As the Connection Refused occurs now with HTTP, it can't be related to the SSL handshake. Maybe there is a problem with blocked ports... I have created an intneral bug ticket for this  for further analysis. We will update this blog once we know the reason and a solution.

Best regards,

Timo

Former Member
‎04-28-2013 6:29 PM
0 Kudos

Hi Timo,

Many thanks for the update 🙂

I will wait for your next update.

Best regards,

Hari

Former Member
‎04-30-2013 10:37 AM
0 Kudos

Hi Hari,

the reason for getting different behaviour with local server and in the cloud is in the wrong proxy settings you use with httpclient in the cloud - try using the default VM proxy like this:

ProxySelectorRoutePlanner routePlanner = new ProxySelectorRoutePlanner(httpclient.getConnectionManager().getSchemeRegistry(),

                                                  ProxySelector.getDefault());

                              httpclient.setRoutePlanner(routePlanner);

Best Regards,

Vasil

Former Member
‎04-30-2013 3:58 PM
0 Kudos

Hi Hari,

please have a look to Vasil's reply above regarding the "Connection Refused" problem which is related to the proxy setting.

Once you apply his hint, you should be back to the SSLHandshakeException. For now, I propose that you use the workaround with the DummyTrustManager discussed further above which basically avoids to validate the SSL server certificate. Of course, this is not nice. But the good think is that we can provide you a sound solution very soon. We are very close to release a new feature which allows uploading key stores which then can be used in custom TrustManagers.
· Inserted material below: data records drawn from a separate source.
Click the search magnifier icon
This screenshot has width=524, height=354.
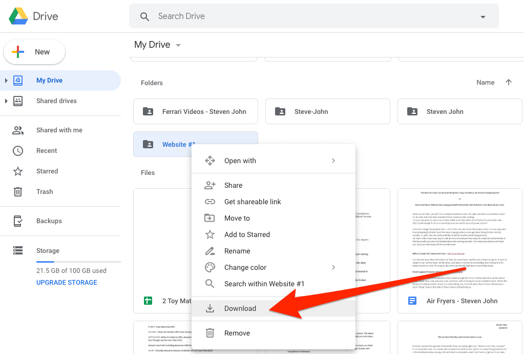[145, 16]
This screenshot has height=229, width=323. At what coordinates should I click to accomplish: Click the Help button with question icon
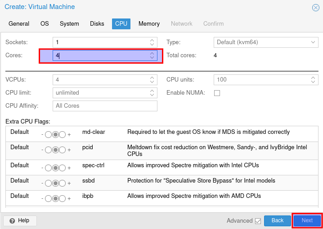20,220
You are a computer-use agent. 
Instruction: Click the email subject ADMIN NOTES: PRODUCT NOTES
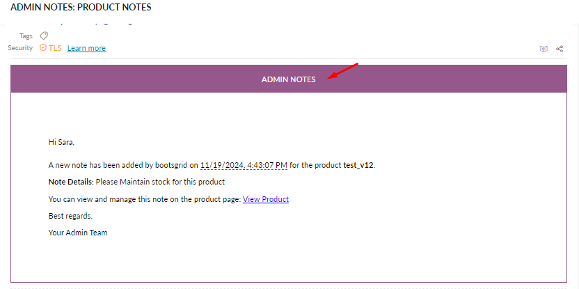pos(81,8)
We will provide an official documentation how to use this soon.

Best regards,

Timo

former_member201939
Explorer
‎04-30-2013 4:23 PM
0 Kudos

Hi:

Did you check if the ByD system is behind the firewall? Also in your HttpClient can you try specifying a proxy host and see if it works?

Best regards

Venki

Former Member
‎05-02-2013 8:19 AM
0 Kudos

Hi Timo, Vasil,

Thanks a lot!!! I am able to establish a HTTP connection to SAP URLs by routing to default proxy.

However, I still have a problem here. I can't rely on HTTPClient.setRoutePlanner always. That's because, I am using JAX-WS libraries for the SOAP call. The HTTP connections are handled internally by the libraries. How to force the SOAP call made by JAX-WS to use that default proxy?

I tried using ProxySelector.getdefault(), System.setProperty(httpsHost, "PROXY Host Name"), etc. in my code. But none forces the SOAP call to the default proxy.

So how to set a default route which will be used by all HTTP connections in my app?

Thanks again for spending time to debug and provide me a solution That gave life for me

Best regards,

Hari

Former Member
‎05-02-2013 8:35 AM
0 Kudos

Hi Venki,

Specifying a proxy for HttpClient worked. But how to specify a proxy at application level? Because, I am using JAX-WS libraries to call the web service. So I don't know how the Http connection is handled by that framework.

So only way is to force all the HTTP connection made by the app to a proxy. How to do that?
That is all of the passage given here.